Flagship Taiwanese PC maker Acer surprised this year’s Computex Taipei computer show with the display of a smart armband. The device, codenamed Liquid Leap, can relay text messages, access music on smartphones and calculate calories burned during exercise. Acer is known globally for PCs but has struggled financially over the past year and wants to diversify.
Manuel Linnig, the company’s Europe spokesman, sees risk as well as opportunity.
“I know wearable is very fashionable at the moment. We’ll have to see how sustainable it is, so we’re trying it now with one device to test the market. Is it also something that will still be there next year? But now is the moment to try because people are open to trying that. It’s new and there are enough players offering devices so people that start to understand and learn about it,” said Linnig.
Acer’s armband will go on sale this year, packaged at first with a mobile phone at prices to be announced. Cross-town rival Asustek Computer and local smartphone developer HTC plan to release wearables by year’s end.

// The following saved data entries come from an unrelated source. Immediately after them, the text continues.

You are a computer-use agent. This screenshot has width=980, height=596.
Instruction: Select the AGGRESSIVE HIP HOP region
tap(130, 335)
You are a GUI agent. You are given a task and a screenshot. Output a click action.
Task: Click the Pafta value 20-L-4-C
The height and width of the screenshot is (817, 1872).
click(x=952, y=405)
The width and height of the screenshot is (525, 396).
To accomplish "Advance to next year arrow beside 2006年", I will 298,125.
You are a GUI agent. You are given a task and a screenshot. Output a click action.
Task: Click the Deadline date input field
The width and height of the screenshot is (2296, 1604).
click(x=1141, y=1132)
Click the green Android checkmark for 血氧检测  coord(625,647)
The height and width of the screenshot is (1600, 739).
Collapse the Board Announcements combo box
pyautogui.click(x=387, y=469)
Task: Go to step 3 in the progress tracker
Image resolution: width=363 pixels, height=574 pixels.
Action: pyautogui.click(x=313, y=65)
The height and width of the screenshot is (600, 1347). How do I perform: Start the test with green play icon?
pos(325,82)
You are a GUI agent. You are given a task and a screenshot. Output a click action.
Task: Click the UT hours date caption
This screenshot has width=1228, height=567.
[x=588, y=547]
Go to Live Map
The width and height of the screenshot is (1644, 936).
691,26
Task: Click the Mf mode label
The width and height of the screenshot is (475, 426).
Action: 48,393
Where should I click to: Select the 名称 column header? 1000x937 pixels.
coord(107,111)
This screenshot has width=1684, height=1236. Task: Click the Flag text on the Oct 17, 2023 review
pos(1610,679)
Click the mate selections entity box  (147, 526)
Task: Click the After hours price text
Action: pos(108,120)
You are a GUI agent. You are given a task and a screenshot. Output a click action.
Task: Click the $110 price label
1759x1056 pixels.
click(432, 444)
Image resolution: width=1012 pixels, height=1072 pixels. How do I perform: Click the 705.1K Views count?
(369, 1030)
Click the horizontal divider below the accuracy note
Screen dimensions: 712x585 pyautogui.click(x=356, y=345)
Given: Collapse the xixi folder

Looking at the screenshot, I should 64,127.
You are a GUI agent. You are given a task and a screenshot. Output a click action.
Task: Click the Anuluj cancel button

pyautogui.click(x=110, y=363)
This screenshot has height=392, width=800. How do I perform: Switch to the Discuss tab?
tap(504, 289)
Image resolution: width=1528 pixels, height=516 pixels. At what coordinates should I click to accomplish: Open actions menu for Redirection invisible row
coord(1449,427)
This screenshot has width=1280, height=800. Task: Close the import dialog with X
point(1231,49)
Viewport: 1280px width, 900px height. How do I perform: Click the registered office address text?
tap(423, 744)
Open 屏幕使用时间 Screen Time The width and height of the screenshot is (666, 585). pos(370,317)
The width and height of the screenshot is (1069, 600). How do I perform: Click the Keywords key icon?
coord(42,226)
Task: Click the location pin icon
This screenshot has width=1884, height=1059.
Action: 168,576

This week, smaller developers dominated the showroom floor. GuiderCare of Taipei showed watches that can detect falls and send out messages, ideal for elderly people living alone. The developer will ship 10,000 watches at the end of June and plans to charge about $300 for each one. Martian Watches, also of Taiwan, showed $129 watches that send voice commands to tablets or smartphones. They’re on shelves now in Taipei. A government research agency came out with glasses that allow remote interaction, through hand signals, with computers up to 200 meters away. There’s no price tag or release date yet.
Prices for wearables remain relatively high. Many devices cost more than low-end smartphones with the same functions and more. Prices may exceed $1,000 as major brands such as Apple and Sony look to release their own watches packed with applications, possibly this year.
Analysts say most of the two-year-old technology is still full of bugs. Devices lack must-have applications, power-saving batteries and fashionable looks that will bring in consumers. Many are aimed only at sportspeople, such as cyclists, who cannot easily check mobile phones during workouts. Most require smartphones or tablets as base stations.
But in Taiwan, a world hardware center, developers believe they know how to grow. Huang Han-tang, an official with the Computex organizing body, said wearables are a logical extension of other electronic devices.
He said hardware has gone from desktops to notebooks and in the past few years shifted to handheld devices, tablets and smartphones. In the past two years, he said, Taiwan developers have discovered those devices can be made even smaller and lighter. Now, everyone thinks the most easily attainable goal is to move from handheld devices to wearable devices.
Market research firm IDC says just 9.2 million wearables will ship this year, but by 2018 the market will grow to 112 million units.